4 finding aid(s) found containing the word(s) World War, 1939-1945--Jews.

  1. Alexander Freud and Sophie Schreiber Freud papers, 1872-1965

    3,000 items. 7 containers plus 1 oversize container in vault. 4.2 linear feet. -- Manuscript Division, Library of Congress, Washington, D.C.

    Summary:

    Businessman, professor, publisher, and brother of Sigmund Freud, and his wife. Correspondence and other papers relating primarily to the emigration of Freud family members from Austria and Europe during the Jewish holocaust of World War II. Chiefly in German.

  2. Rosa Freud Graf papers, 1879-1942

    1,500 items. 3 containers. 1.3 linear feet. -- Manuscript Division, Library of Congress, Washington, D.C.

    Summary:

    Sister of Sigmund Freud. Correspondence, photographs, subject files, writings, and other papers relating to the Freud family, particularly Graf's parents, Jacob and Amalia Freud.

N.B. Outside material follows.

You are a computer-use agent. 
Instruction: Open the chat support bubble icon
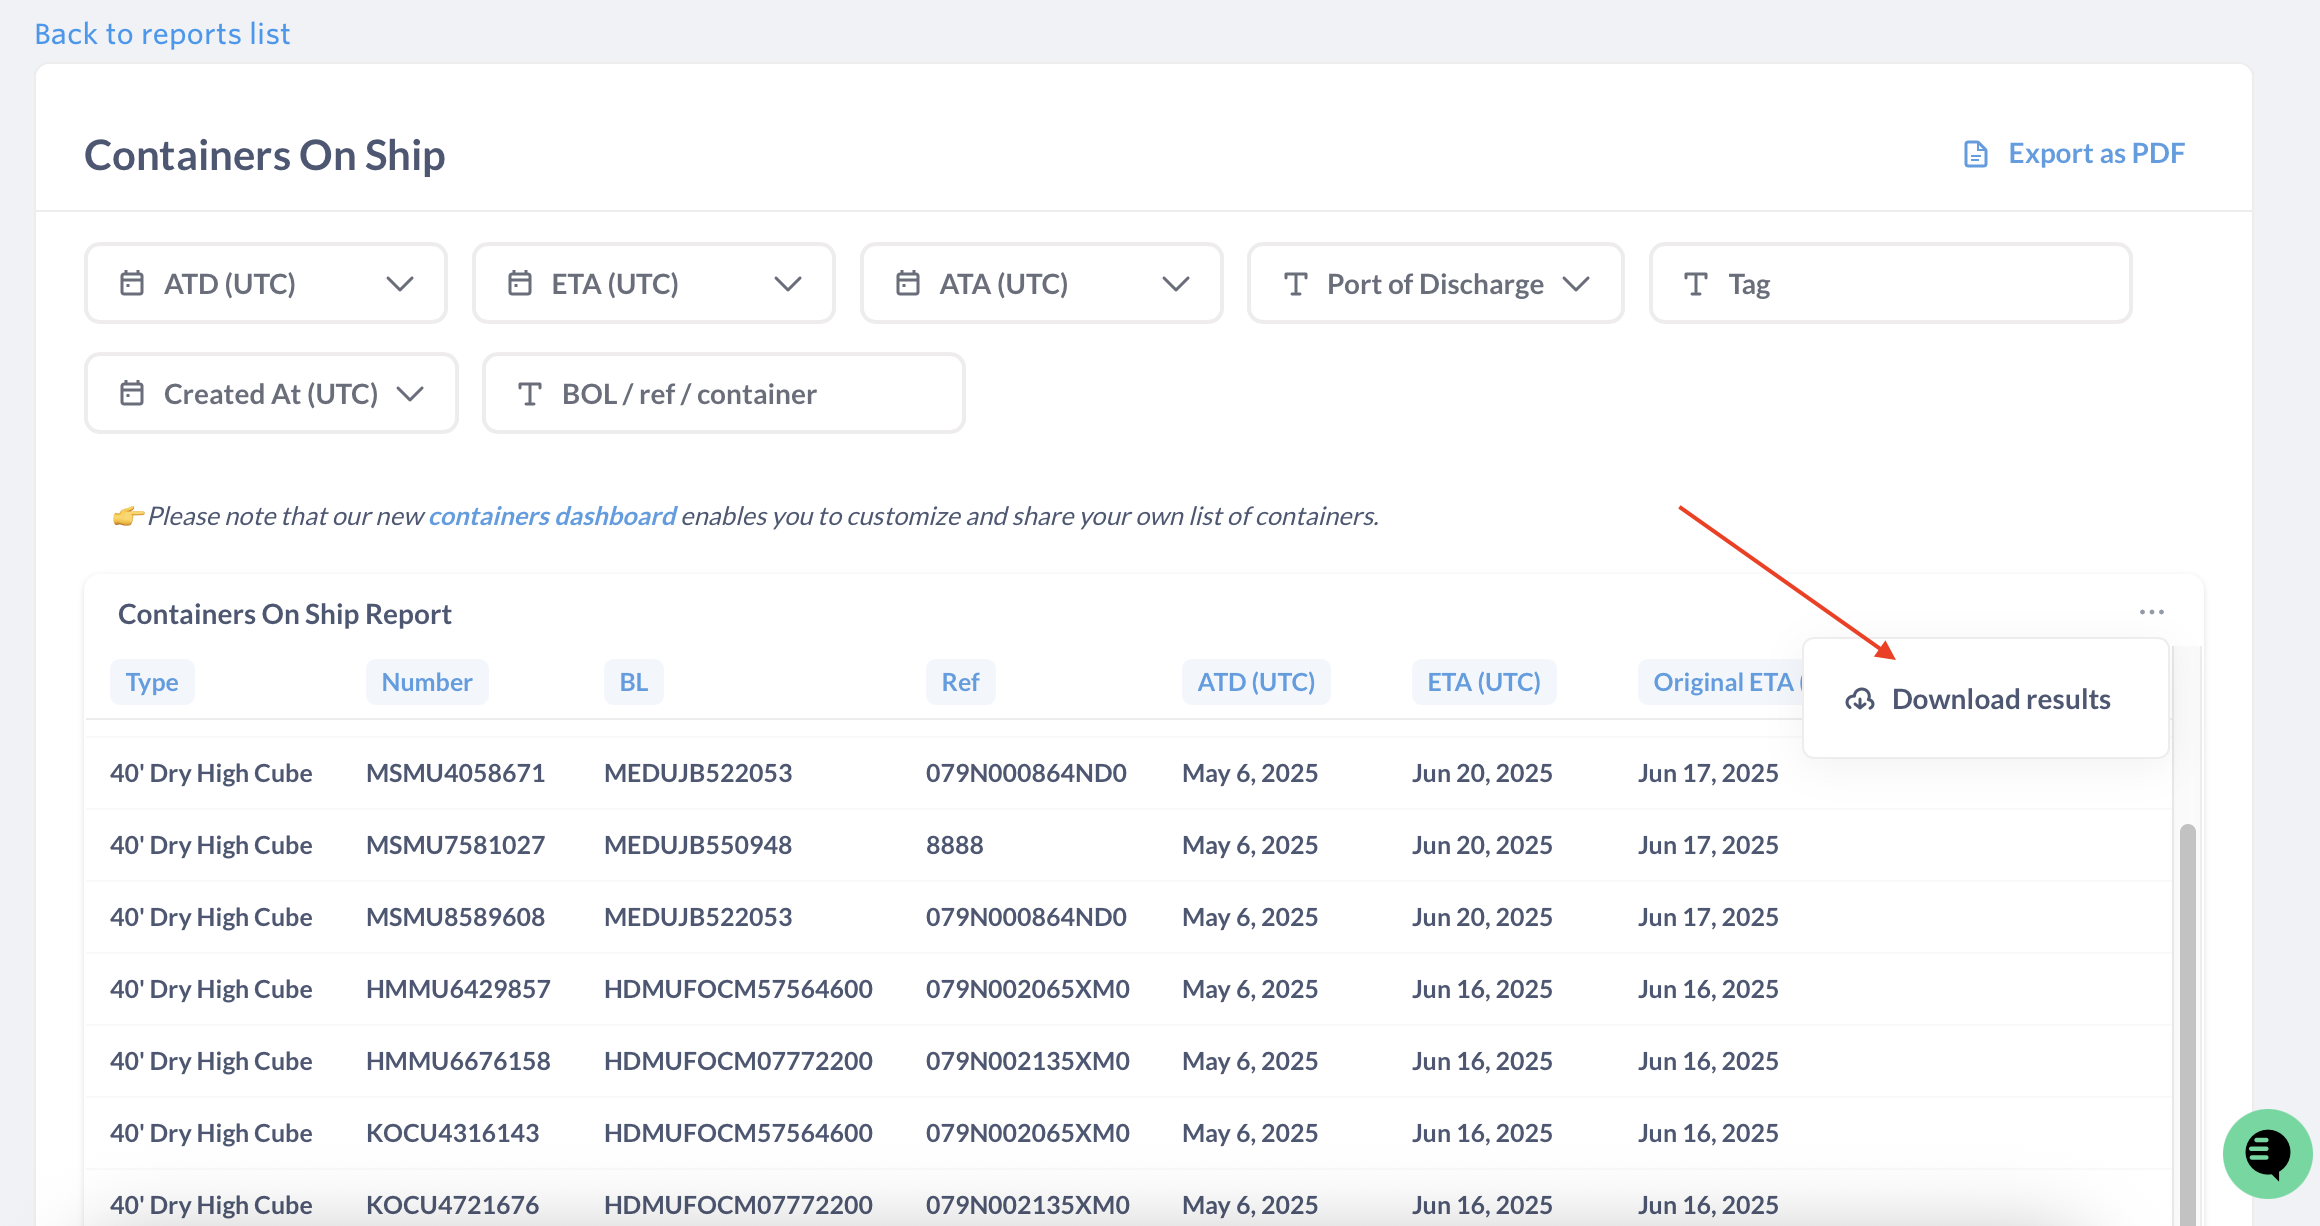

  3. Harry Freud papers, 1910-1969

    5,000 items. 9 containers. 4.5 linear feet. -- Manuscript Division, Library of Congress, Washington, D.C.

    Summary:

    Business executive and nephew of Sigmund Freud. Correspondence, reports, autobiographical writings, genealogical material, certificates and awards, and financial, legal, and business records pertaining to the Freud family.

  4. World War II rumor project collection, 1942-1943

    10 boxes (5 linear feet) . -- American Folklife Center, Library of Congress, Washington, D.C.

    Summary:

    Manuscript collection created by the Office of War Information in 1942-1943. Field representatives of various federal agencies in 42 states enlisted individuals who collected rumors generated in the United States during World War II. These individuals or "correspondents" included dentists, beauty shop operators, policemen, proprietors, and librarians who had access to rumors in their communities. Reports were submitted to Dr. Eugene Horowitz at the Bureau of Public Inquiries of OWI, who organized the materials. Rumors, jokes, rhymes, and anecdotes about the war were also collected by teachers from African American and white high school and college students; a few drawings and cartoons are included with the submissions from students.